PhD Oral Exam - Thomas David Daniel Kazmirchuk, Biology

When studying for a doctoral degree (PhD), candidates submit a thesis that provides a critical review of the current state of knowledge of the thesis subject as well as the student’s own contributions to the subject. The distinguishing criterion of doctoral graduate research is a significant and original contribution to knowledge.

Once accepted, the candidate presents the thesis orally. This oral exam is open to the public.

Abstract

Lysosomes are key mediators of cell metabolism which require nutrient transporters to function. To maintain homeostasis, these transporters are selectively degraded by lysosomal degradation pathways including the Vacuolar Recycling and Degradation (VRED), microautophagy, and Intralumenal Fragment (ILF) pathways. To promote selectivity, ubiquitin is thought to label VRED and microautophagy cargos by recruiting E3-ligases and adaptor proteins. The label responsible for ILF pathway selectivity remains elusive. In this thesis I use Saccharomyces cerevisiae and its vacuolar lysosome as models to elucidate the label for the ILF pathway by studying three proteins: the iron oxidase Fet5, the adaptor protein Ssh4, and the methionine permease Mup1.

I first examined Fet5 and find that it is not ubiquitylated when triggered for degradation by cycloheximide (CHX, TOR-kinase activation) based on immunopurification. I then assessed whether mutating Fet5 to prevent ubiquitylation impacts degradation by exchanging the only lysine residue in the cytosolic carboxyl-tail (C-tail) to an arginine (Fet5K603R) or by removing the entire C-tail (Fet5-tail) to block association of labeling machinery. By tracking GFP-tagged versions of these proteins by microscopy and Western blot, I find that Fet5K603R degradation by the ILF pathway persists after CHX treatment, suggesting this lysine and potential ubiquitylation are not required. Degradation of Fet5C-tail is blocked implicating the C-tail in stimulus-specific degradation.

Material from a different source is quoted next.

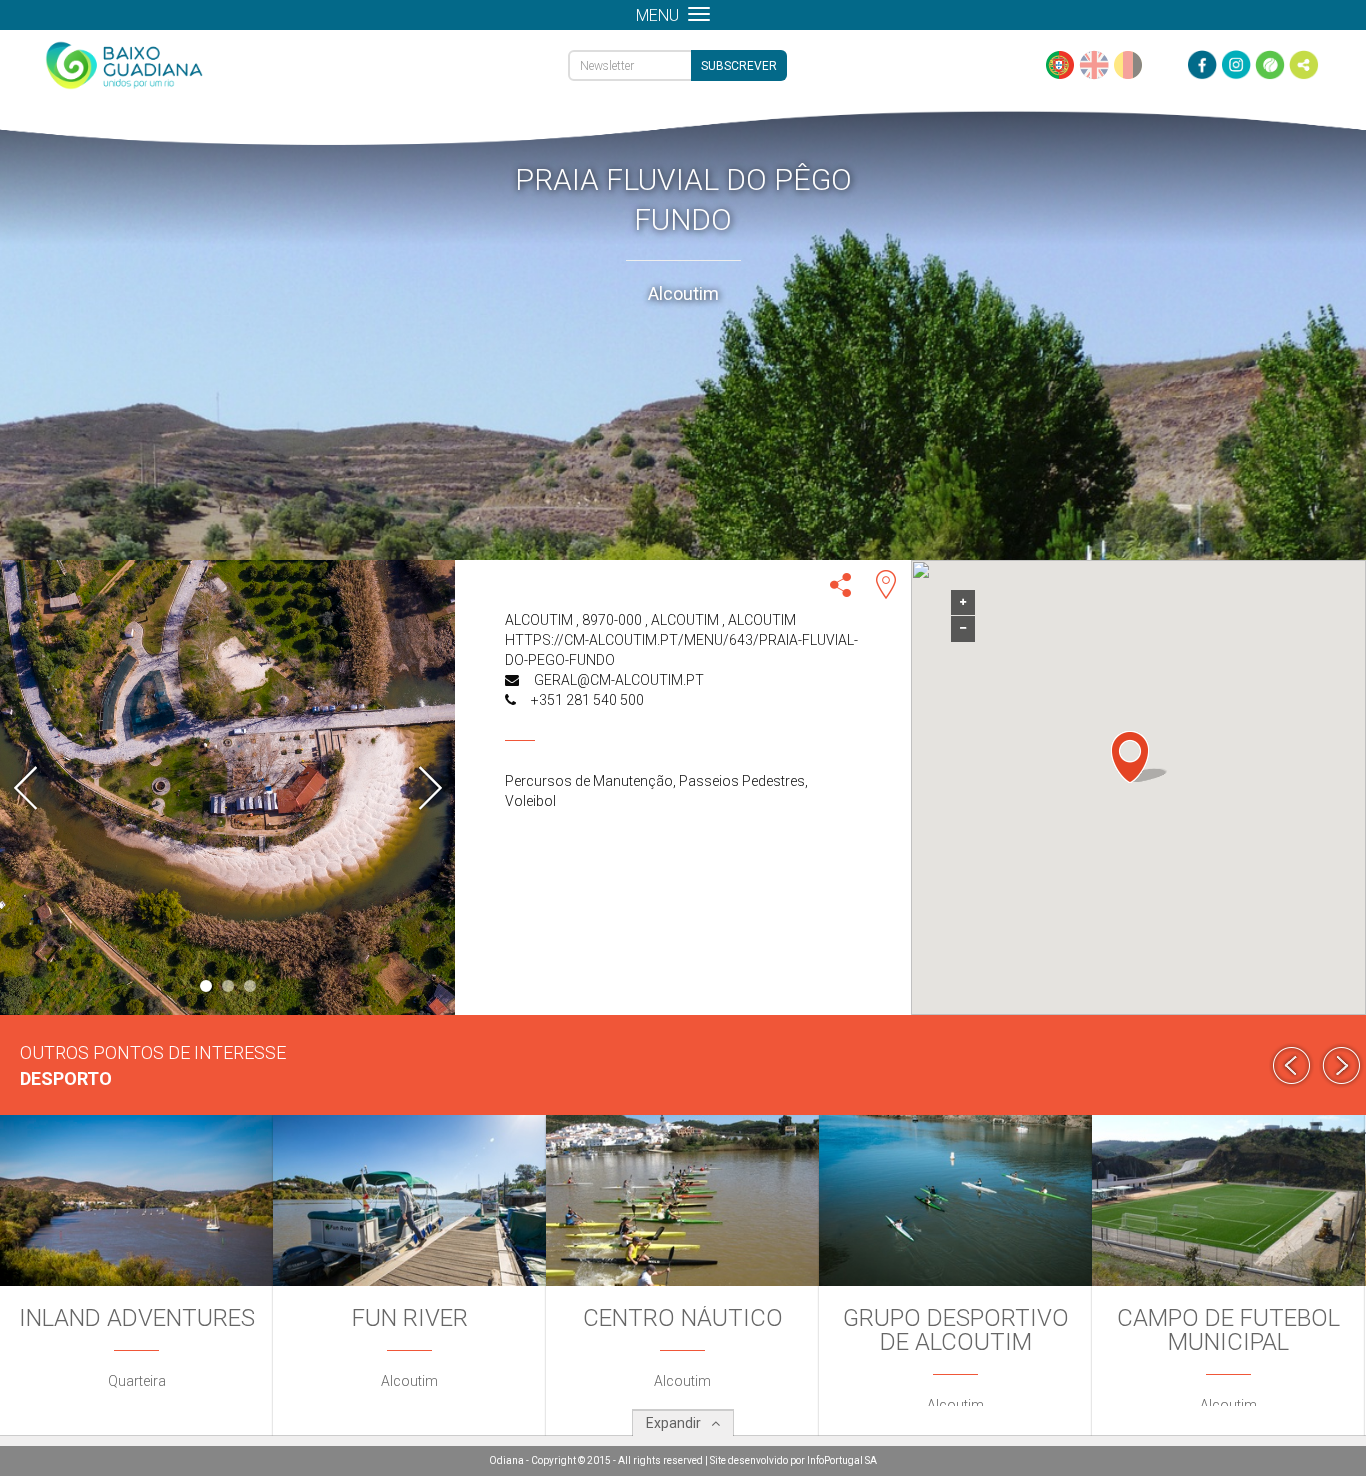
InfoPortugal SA (842, 1460)
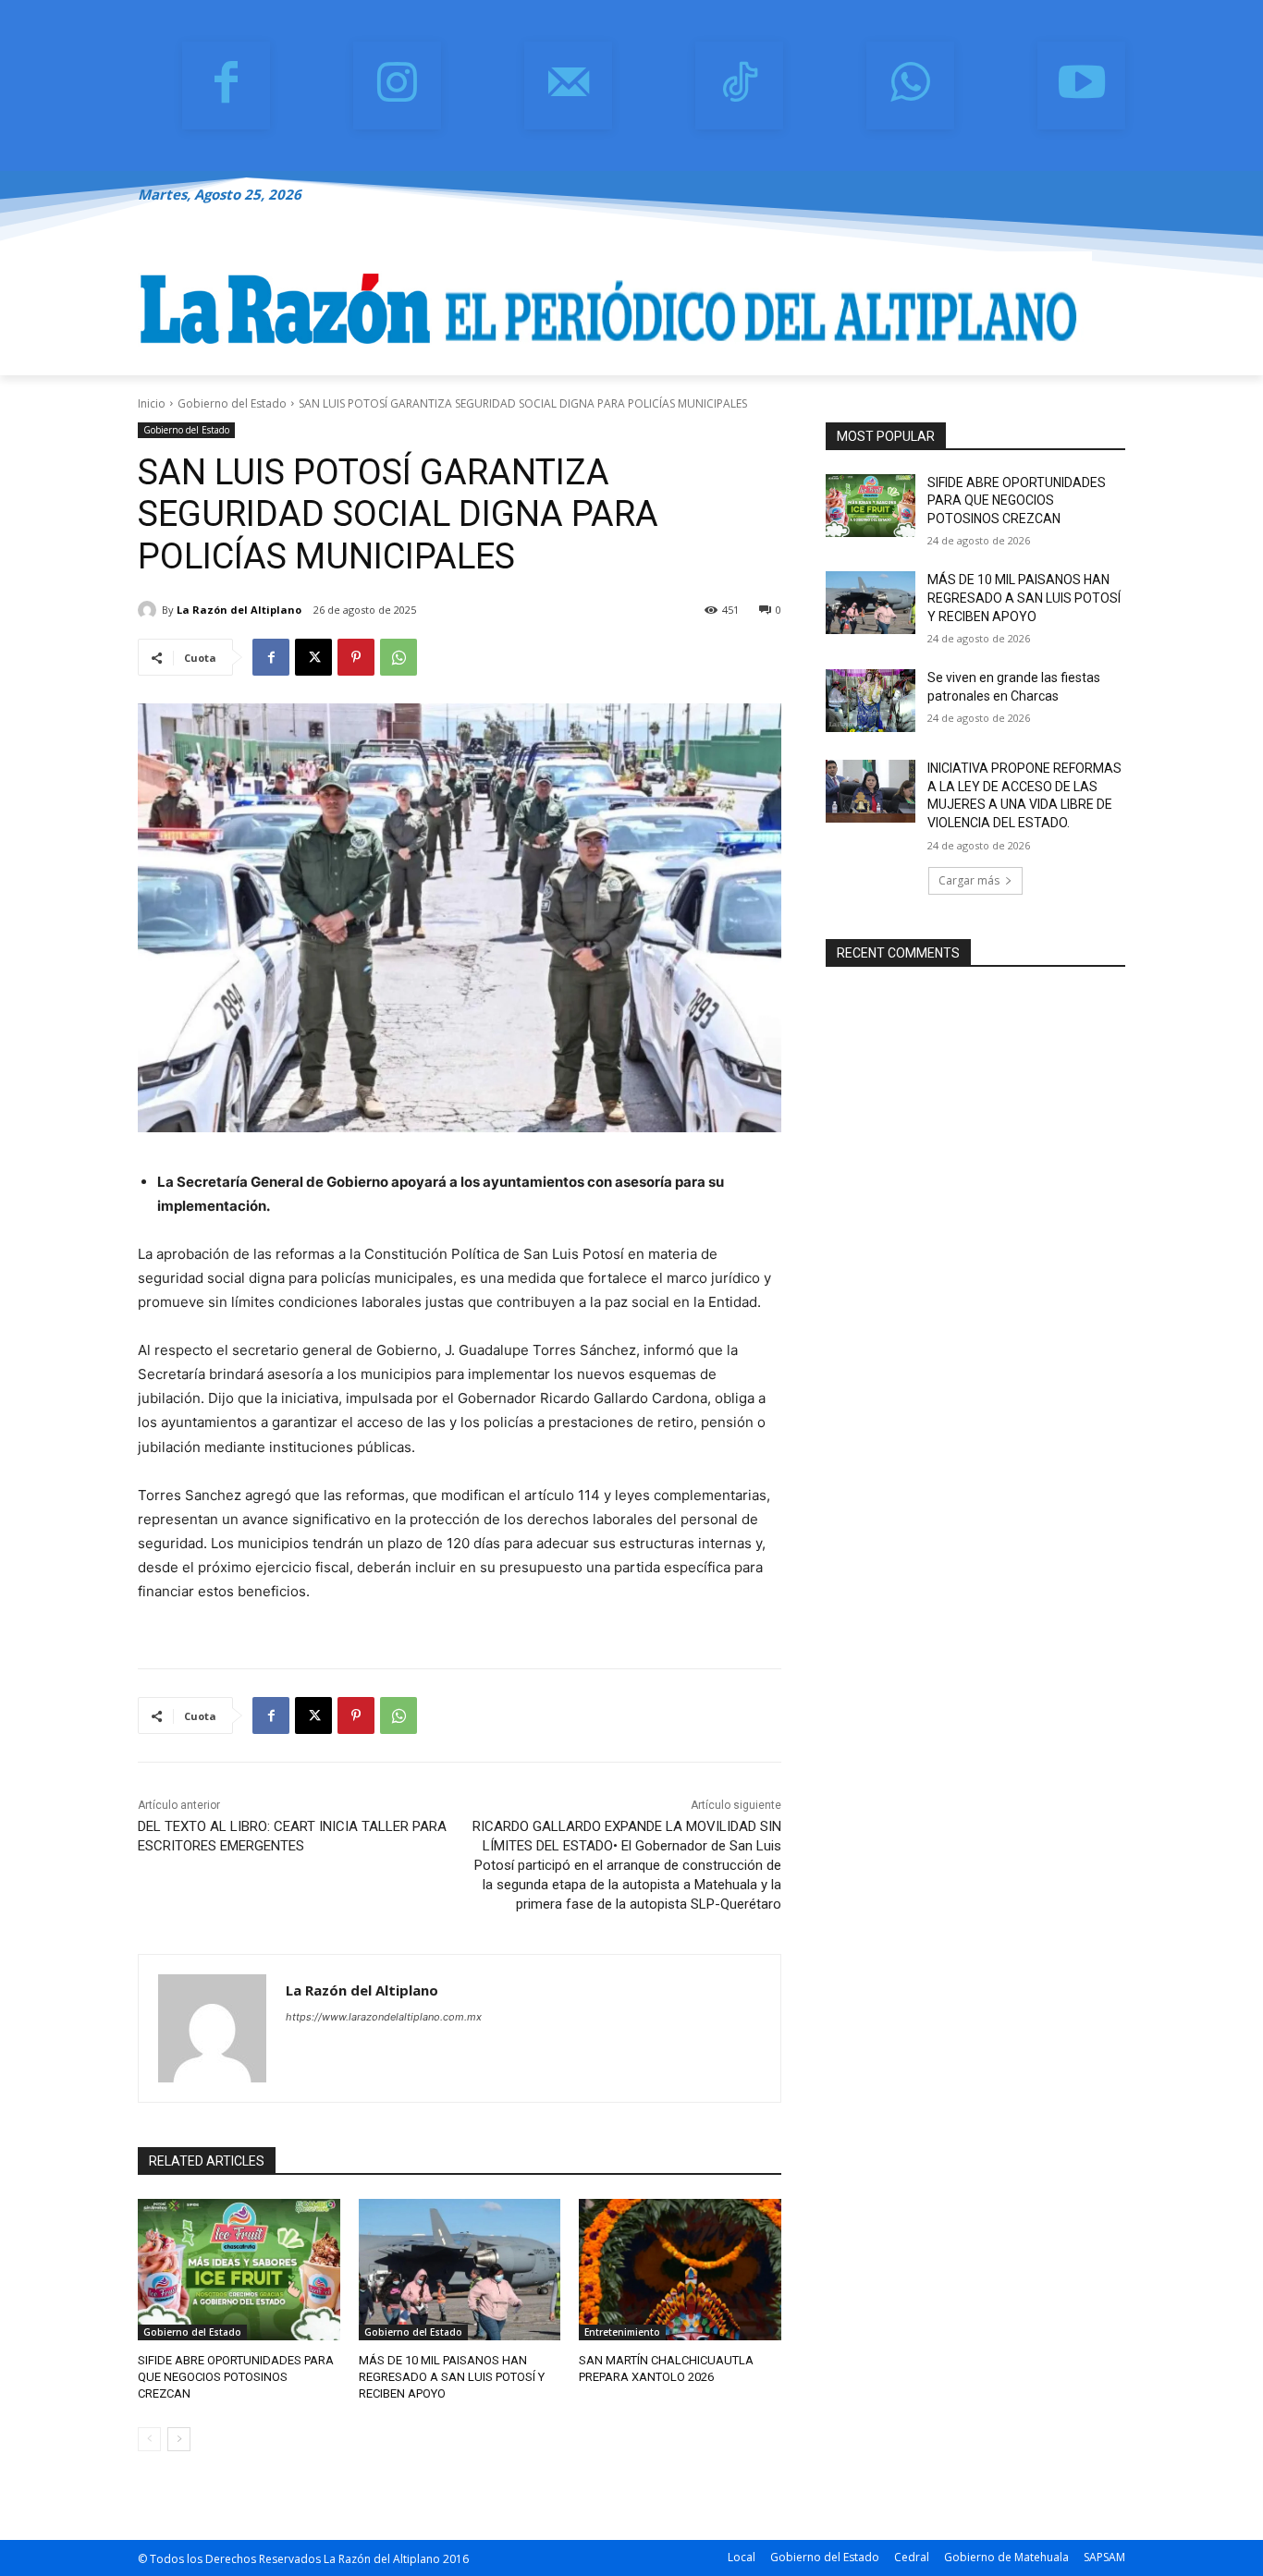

I next studied Ssh4 as this adaptor has been implicated in the degradation of vacuolar transporters. I find that deleting SSH4 prevents CHX-triggered degradation of Fet5. Furthermore, Ssh4 is ubiquitylated and sorted into the ILF pathway. Together, these results suggest that ubiquitylated Ssh4 may mediate stimulus-specific degradation of Fet5.

Finally, I assessed whether Mup1 can be selectively degraded by the ILF pathway. Mup1 is ubiquitylated by ESCRTs and serves as a model for direct-ubiquitylation. I confirm that Mup1 is degraded by the ILF pathway after methionine addition when ESCRTs are deleted suggesting that the ILF pathway may recognize cargo proteins by direct-ubiquitylation.

The results presented in this thesis challenge the dogma that selective degradation of vacuolar nutrient transporters relies solely on direct-ubiquitylation by demonstrating that the labeling of ILF cargos can involve the recruitment of ubiquitylated adaptors to promote indirect-ubiquitylation.